Susan remains a name many historians refer to her by today. The Carrolls, upon hearing news of her involvement in the Meeker events, continued to "feel a lively interest in her, and feel well repaid for the kindness they were able to show her sixteen years ago." Mary Carroll, upon learning she still used the name Susan, was "quite proud of the fact that her ward has thought enough of it to retain it all these years." There is some debate regarding Shawsheen's escape from captivity; many historians cite the story of her rescue from near sacrifice as correct, however the oral traditions of her descendants credit her with escaping on her own. During her time in captivity, she was treated as a slave instead of an adopted family member as in other North American Indian captivities. Her status within the tribe as a slave meant that she was forced into hard labor and menial tasks until her eventual escape.

== Meeker Massacre ==
The Meeker Massacre was an attack on an Indian Agency by the Ute on September 29, 1879 in Meeker, Colorado. During the massacre, Nathan Meeker, an Indian Agent, along with his ten employees were killed, and his daughter Josephine Meeker and wife Arvilla Meeker were taken captive along with other women and children by the Ute. After the Massacre, the Ute met and discussed what to do with the captives. While many urged that the captives be killed or burned at the stake, Shawsheen, along with her husband, adamantly advocated for the release of the captives and their safety. Josephine Meeker said of her captivity, "We all owe our lives to the sister of Chief Ouray..." The captives praised Shawsheen for her kindness in not only advocating for their release, but doing her best in keeping them safe from harm for the duration of their captivity. The captive women even referred to her as "God Bless Susan" for her kindness. After the captives were released they immediately began to write about their experiences and many called for the recognition of Shawsheen for her actions. Jane Swisshelm asked that Shawsheen be given land in Colorado, despite the fact that the Ute's of western Colorado were being removed to Utah.
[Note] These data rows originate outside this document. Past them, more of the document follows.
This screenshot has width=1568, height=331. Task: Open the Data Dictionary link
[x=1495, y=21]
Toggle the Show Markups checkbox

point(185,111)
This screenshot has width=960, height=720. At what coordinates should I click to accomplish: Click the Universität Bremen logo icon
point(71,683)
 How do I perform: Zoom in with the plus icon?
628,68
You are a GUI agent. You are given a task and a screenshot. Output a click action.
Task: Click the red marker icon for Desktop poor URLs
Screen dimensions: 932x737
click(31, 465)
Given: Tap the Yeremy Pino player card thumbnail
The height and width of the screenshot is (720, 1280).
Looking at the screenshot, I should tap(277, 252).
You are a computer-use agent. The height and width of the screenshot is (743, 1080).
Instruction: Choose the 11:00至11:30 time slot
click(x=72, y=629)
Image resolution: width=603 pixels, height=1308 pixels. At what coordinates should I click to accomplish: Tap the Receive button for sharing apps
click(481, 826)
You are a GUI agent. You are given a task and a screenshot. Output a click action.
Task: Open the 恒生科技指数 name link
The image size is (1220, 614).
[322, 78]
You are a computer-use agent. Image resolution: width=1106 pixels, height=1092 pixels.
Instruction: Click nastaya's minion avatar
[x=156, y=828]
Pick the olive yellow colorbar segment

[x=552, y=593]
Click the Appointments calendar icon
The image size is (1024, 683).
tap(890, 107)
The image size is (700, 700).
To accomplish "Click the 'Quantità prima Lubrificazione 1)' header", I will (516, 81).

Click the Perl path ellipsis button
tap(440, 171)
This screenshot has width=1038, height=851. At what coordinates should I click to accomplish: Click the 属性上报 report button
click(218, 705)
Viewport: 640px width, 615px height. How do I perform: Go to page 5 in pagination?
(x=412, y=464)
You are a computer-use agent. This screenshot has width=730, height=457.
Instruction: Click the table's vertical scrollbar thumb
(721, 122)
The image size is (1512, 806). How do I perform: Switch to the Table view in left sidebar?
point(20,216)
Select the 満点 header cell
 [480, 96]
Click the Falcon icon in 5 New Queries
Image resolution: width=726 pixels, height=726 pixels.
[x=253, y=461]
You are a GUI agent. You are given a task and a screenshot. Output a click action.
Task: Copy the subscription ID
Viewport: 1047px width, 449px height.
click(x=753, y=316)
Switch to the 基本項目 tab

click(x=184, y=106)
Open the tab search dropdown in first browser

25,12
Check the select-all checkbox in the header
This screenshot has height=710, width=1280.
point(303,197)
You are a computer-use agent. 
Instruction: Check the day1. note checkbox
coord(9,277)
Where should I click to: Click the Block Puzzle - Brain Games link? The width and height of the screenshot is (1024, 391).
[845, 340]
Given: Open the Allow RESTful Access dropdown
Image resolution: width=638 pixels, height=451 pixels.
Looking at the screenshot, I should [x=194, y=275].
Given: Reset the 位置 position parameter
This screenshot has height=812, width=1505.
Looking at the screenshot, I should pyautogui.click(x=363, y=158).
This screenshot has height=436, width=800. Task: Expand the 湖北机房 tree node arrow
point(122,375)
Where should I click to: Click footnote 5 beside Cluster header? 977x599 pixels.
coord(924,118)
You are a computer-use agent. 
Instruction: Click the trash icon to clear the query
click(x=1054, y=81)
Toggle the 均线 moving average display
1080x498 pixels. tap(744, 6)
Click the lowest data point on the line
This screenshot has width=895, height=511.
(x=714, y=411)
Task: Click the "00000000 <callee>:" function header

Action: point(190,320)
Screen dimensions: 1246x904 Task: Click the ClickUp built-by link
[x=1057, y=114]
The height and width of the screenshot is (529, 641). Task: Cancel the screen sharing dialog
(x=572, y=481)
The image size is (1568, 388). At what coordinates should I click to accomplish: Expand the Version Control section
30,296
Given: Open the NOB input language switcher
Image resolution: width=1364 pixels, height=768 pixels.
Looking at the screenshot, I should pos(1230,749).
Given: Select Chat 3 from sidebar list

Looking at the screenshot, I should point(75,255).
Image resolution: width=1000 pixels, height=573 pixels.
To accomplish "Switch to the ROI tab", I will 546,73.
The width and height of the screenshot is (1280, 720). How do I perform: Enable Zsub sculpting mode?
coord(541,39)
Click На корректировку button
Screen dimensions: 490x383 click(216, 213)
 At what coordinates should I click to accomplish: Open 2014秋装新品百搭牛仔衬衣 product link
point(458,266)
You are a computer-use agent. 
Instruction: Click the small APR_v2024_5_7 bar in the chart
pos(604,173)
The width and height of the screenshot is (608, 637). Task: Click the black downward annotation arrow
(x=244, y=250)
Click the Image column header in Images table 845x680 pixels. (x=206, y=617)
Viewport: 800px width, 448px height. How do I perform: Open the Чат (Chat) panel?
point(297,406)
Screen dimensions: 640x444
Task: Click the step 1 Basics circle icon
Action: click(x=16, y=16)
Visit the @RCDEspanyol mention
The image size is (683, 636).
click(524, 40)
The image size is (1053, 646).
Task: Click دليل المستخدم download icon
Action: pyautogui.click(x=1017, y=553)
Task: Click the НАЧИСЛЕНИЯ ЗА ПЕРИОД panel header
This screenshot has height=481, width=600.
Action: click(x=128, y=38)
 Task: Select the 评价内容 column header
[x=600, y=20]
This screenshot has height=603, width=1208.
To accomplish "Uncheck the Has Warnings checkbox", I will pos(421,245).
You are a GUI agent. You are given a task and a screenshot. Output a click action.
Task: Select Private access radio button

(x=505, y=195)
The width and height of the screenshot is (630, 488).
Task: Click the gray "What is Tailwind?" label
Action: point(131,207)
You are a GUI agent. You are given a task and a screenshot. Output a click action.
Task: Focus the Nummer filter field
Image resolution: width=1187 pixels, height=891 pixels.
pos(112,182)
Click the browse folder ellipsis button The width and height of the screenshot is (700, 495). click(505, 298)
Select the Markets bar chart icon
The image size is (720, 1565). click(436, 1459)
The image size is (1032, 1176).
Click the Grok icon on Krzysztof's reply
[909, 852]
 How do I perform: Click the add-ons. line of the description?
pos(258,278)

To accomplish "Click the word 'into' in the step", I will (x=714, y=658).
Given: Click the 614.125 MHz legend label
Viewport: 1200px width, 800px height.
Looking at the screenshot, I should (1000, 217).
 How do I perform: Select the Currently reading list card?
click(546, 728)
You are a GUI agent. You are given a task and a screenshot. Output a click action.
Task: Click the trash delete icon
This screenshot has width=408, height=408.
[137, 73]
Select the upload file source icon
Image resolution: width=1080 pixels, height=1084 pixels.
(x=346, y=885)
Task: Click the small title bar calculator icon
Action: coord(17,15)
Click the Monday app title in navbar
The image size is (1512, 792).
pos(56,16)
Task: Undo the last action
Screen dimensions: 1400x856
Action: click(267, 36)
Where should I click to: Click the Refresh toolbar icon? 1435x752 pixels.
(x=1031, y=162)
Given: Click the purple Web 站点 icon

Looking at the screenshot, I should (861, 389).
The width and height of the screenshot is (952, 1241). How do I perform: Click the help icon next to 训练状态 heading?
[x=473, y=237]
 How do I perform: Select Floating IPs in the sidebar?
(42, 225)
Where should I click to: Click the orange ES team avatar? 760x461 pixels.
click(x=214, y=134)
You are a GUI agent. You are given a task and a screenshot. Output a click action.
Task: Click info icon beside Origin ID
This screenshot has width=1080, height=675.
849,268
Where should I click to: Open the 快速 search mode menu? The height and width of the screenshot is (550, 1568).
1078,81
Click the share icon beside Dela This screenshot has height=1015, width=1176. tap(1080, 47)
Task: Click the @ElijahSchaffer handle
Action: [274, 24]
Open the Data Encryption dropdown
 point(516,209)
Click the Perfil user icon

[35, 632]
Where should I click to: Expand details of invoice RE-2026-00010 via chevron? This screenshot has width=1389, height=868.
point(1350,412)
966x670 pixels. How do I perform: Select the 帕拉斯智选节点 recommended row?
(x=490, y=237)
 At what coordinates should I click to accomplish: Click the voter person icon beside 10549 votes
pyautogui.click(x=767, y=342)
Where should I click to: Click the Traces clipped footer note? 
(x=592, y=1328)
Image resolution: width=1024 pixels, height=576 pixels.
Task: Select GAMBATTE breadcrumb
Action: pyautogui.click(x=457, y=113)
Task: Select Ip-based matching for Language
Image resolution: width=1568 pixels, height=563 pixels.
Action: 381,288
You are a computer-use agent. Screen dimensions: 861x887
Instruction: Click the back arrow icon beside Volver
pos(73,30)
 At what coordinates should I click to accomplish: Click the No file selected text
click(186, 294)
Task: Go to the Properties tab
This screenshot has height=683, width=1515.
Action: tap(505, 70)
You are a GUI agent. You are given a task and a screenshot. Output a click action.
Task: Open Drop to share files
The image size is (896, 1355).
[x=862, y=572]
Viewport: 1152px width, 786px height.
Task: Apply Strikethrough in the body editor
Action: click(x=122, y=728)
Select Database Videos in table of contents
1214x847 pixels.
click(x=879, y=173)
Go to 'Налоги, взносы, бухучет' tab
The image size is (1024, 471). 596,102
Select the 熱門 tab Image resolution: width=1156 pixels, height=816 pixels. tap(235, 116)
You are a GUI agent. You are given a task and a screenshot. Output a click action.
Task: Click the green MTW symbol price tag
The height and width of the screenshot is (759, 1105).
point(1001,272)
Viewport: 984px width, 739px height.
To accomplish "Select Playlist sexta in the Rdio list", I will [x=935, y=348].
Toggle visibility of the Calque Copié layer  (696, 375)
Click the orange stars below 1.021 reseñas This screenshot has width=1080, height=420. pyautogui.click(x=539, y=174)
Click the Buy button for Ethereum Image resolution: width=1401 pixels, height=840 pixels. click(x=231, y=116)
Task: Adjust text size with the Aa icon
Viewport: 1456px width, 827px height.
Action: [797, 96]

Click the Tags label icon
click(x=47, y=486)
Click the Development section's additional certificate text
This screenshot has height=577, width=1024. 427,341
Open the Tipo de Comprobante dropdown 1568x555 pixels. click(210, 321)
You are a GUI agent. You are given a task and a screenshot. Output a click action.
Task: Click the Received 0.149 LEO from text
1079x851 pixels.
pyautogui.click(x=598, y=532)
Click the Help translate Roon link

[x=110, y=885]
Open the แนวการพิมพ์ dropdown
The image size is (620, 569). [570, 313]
Shawsheen has been hailed as a hero, by not only the Meeker women, but many others, for her actions within the Meeker Massacre and her protection of the captives. Josephine Meeker wrote about Shawsheen in her captivity narrative. She stated, "I may say more, which is that we all owe our lives to the sister of Chief Ouray." Josephine describes how Shawsheen advocated for their release and ensured their safety.

== Names ==
Shawsheen has been referred to by many names throughout her historical narrative. Her descendants refer to her as She-Towitch, while many modern historians refer to her as Susan, "Ute Susan" or Shawsheen. She has also been known as Tsashin, Shosheen, Shashein, and Shasheen in other newspaper or familial accounts.

== Life and legacy ==
Shawsheen's life and contributions to early Colorado history have been recognized by the Greeley Museums in Greeley, Colorado. This organization also preserves and interprets the Meeker Home Museum, the original home of the Meeker family. In Greeley, there is an elementary school named after her, (Shawsheen Elementary) as well as scholarship on her life and legacy on display at the Greeley Museum.